𝕆ne of the persistent concerns that troubled Luna every daybreak, when she rose up to the aroma of the same old toast and eggs, was that this cycle was never going to change. It was the same monotonous routine - wake up, get some food, go to work, blend in, come home and repeat. Three years had gone by, she couldn't say it was a blur since she had toiled hard to find herself a home, a new identity for both of them and start a new life. She feared her days more than the last, as Kit grew older and that he would be more conspicuous to the world outside. 

Recurrently, she accomplished her job as a lounge waitstaff. The humans were no different from her when she started to observe their basic instincts. She was the first species from which they had evolved but the Inhuman gene was lost in some and those personages were humans on this planet. Shi'arians were born with resourceful talents, ranging from anything a creative mind to conjure. 

Luna herself was gifted with the art of gravity manipulation, able to change and shape gravity however she had liked it. It was an essential combat skill but she had never thought of it as such, it was just an instinctual gene engineered to show her as a higher power. It was a status on her planet whereas here, she would be a superhero. But the point was to lay low. She couldn't give a damn about the world until her son was truly safe from it.

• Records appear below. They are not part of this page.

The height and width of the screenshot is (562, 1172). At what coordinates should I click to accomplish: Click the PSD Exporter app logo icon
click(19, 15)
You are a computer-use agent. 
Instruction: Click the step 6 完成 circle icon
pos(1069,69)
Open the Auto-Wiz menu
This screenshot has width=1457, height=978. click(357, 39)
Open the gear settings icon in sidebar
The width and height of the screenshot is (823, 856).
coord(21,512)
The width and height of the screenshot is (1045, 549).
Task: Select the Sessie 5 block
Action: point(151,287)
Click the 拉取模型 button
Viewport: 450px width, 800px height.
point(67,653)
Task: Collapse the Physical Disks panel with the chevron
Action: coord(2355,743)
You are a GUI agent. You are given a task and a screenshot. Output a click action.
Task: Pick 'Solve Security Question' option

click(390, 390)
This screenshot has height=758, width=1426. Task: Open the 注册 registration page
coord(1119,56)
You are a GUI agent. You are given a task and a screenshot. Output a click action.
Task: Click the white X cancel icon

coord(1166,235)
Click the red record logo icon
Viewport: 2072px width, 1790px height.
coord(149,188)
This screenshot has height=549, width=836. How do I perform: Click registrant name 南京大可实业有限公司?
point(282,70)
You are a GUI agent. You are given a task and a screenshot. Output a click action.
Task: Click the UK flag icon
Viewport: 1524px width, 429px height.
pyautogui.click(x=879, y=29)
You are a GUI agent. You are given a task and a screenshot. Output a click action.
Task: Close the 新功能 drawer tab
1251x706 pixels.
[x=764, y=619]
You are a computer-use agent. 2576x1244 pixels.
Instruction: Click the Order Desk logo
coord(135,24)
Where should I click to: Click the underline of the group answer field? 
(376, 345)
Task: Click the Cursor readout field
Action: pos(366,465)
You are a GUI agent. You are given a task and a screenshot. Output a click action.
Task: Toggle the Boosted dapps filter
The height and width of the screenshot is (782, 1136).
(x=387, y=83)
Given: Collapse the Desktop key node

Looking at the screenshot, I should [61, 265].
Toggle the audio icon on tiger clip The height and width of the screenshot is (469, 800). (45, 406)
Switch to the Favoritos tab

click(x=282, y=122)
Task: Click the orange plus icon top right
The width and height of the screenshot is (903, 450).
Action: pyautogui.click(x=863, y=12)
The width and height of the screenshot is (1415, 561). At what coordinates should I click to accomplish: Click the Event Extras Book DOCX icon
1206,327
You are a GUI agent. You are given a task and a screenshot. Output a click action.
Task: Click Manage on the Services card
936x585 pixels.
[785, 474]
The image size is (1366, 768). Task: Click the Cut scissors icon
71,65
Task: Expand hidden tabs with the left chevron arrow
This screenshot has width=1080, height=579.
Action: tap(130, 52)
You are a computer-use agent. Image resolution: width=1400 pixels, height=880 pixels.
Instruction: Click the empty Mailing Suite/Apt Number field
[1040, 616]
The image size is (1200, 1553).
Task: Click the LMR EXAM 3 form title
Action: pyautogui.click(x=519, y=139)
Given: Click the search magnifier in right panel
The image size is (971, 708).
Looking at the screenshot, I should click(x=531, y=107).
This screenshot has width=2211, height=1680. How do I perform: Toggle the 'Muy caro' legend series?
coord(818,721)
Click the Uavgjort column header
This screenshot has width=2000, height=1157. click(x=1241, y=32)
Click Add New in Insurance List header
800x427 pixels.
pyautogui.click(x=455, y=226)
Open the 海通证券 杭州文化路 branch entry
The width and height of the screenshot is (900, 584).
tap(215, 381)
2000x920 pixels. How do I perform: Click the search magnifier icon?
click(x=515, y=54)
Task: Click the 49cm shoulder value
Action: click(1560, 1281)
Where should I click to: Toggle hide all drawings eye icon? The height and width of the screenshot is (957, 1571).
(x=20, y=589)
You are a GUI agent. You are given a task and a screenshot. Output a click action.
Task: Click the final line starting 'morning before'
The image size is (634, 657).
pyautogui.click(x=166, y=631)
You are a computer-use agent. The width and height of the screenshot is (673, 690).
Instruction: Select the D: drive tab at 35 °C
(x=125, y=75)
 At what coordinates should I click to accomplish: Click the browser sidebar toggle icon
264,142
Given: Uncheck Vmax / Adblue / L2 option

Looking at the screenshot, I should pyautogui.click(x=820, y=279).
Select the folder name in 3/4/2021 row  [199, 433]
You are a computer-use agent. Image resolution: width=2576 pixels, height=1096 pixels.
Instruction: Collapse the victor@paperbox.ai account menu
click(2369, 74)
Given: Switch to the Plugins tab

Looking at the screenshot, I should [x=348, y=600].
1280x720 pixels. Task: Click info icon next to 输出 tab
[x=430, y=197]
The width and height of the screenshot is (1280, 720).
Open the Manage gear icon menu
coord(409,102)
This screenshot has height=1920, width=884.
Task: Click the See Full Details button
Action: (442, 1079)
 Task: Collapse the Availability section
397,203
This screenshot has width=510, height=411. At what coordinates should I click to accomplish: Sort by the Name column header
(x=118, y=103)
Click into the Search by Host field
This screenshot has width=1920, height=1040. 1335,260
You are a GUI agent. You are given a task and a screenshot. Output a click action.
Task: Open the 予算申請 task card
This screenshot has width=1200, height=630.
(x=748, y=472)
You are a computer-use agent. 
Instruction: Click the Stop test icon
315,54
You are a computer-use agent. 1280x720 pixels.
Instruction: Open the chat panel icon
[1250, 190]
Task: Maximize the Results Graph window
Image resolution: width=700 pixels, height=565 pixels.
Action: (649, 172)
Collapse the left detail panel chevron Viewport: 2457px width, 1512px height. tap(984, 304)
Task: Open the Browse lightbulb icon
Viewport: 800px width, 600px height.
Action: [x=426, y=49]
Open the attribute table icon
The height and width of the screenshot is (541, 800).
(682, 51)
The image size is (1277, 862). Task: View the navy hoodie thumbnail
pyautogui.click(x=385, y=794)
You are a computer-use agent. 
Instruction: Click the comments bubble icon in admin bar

Speaking of, she had caught Kit watching the local news channel on the television as she was ready to walk out the door to start her day. He was on the bed, flipping the volume high up so he could listen, but she was quick enough to grab it out of his hands. He groaned out of tune, his hands stretched out to throw a fit.

'What did we talk about, huh?' She asked in a stern voice. 'No news channels.'

He was quick to reason. 'But, that's the only place they show - '

'I don't care, Kit,' she said in finality. 'You can watch cartoons. Or the cooking or sports channel.'

'I don't want to watch the stupid cartoons! I don't want to! '

It wasn't the screaming that terrified Luna. It was the effect of his outcry, the way it built it up like a sneeze wanting to be let out and the atmosphere turning electric. Her eyes snapped to the night lamp by the bed that started to flicker alight, growing in fervor as Kit's fist grew tighter. She clambered to him, seizing his downcast face in her hands and making him meet her. She gasped when she saw the brilliance of a star in his eyes, molten golden and furiously glaring down at the ground.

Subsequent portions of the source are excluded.